Assume $A,B$ are two $2\times2$ nilpotent matrices with $AB=BA$, and the entries of $A$ and $B$ are from a field $F$. How to show there is a nonzero-vector $v$ from $F^2$ s.t. $Av=Bv=0$

Answer 1

[This part is no longer relevant, in light of the correction to the question. Interpreting $vA$ as $v^T A$, the result is not true. For example, take $F= \mathbb{C}$ and

$$A=B=\begin{pmatrix}0 & 1 \\ 0 & 0\end{pmatrix}.$$

If $v=(x, y)$ then $Bv=0$ forces $y=0$ whilst $v^T A=0$ forces $x=0$.]

So I'll assume you mean $Av$, and hence that we want a non-zero $v \in \ker A \cap \ker B$. This can be deduced from the following two facts:

1. A nilpotent matrix has non-trivial kernel, otherwise it would be invertible and hence not nilpotent.

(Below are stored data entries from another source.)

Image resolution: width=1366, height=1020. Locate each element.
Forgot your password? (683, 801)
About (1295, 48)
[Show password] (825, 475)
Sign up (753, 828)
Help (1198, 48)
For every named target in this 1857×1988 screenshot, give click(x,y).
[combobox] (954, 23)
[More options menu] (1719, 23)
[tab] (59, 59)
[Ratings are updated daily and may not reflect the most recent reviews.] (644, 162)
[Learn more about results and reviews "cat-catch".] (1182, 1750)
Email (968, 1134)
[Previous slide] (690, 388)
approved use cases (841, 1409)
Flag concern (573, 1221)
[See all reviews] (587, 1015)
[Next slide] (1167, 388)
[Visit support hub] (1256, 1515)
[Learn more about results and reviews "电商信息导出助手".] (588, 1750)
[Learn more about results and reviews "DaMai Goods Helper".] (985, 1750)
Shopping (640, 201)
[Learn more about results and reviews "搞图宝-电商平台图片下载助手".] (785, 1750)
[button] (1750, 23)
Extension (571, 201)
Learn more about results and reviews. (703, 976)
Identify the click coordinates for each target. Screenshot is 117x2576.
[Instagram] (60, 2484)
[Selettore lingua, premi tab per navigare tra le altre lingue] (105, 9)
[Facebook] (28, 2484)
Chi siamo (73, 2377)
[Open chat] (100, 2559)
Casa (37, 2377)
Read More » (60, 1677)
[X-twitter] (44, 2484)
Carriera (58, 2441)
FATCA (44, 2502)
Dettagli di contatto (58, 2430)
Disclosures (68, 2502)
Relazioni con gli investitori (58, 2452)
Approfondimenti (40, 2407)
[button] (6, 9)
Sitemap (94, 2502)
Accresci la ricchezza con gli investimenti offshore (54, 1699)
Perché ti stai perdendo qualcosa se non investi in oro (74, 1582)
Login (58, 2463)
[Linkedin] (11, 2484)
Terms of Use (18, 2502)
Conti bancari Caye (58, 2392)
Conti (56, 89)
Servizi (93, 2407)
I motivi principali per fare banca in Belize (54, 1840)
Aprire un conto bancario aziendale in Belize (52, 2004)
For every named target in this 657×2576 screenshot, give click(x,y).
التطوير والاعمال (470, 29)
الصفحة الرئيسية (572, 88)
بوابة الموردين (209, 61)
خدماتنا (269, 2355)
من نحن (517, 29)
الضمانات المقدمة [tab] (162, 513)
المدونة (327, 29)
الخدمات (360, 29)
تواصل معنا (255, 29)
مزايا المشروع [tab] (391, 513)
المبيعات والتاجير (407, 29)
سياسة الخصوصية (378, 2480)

2. Commuting matrices act on each other's eigenspaces. So if $V \subset F^2$ is an eigenspace of $A$ then for all $v \in V$ we have $Bv \in V$.

Applying 1 to $A$ we see that $\ker A$ is non-trivial. Now applying 2 (with $V$ the $0$-eigenspace, i.e. kernel, of $A$) we see that $B_{\ker A}$ is a nilpotent matrix acting on $\ker A$. Applying $1$ again we see that $\ker B|_{\ker A}$ is non-trivial, so there exists non-zero $v \in \ker B_{\ker A} = \ker A \cap \ker B$.

Answer 2

$A$ is nilpotent, hence roots of its characteristic polynomial are $0,0$, and the Characteristic polynomial of $A$ will be $x^2$. By Cayley-Hamilton theorem, $A^2=0$. Similarly $B^2=0$.

If one of $A$ and $B$ is zero matrix (operator on $F^2$) then your conclusion is obvious.

Assume that $A\neq 0\neq B$.

Let $W=\langle w\rangle$ be an eigenspace of $A$ with eigenvalue $0$. (Note that $A$ vanishes on $W$ and it cannot vanish out side $W$, otherwise, if $Av=0$ for some $v\in F^2-W$, then $A$ vanishes on $\langle w,v\rangle=F^2$ i.e. $A=0$).

We show that $W$ is also an eigenspace of $B$ with eigenvalue $0$.

Now $Aw=0$. Hence $BAw=0$, i.e. $ABw=0$.

• If $Bw=0$ then $w$ is a required vector.

• If $Bw\neq 0$, then $ABw=0$ implies that $Bw$ is an eigen-vector of $A$ with eigen-value $0$; it should be in $\langle w\rangle$, say $Bw=\alpha w$. Apply $B$ again, $BBw=B^2w=0w=0$. $A$ also vanishesh on $Bw$, since $\langle Bw\rangle=\langle \alpha w\rangle=\langle w\rangle=$ eigen-space of $A$ (with eigen-value $0$).

Hence $k=Bw$ is required vector.

(The argument above is independent of basis, although your question is written with a specific basis (standard basis).)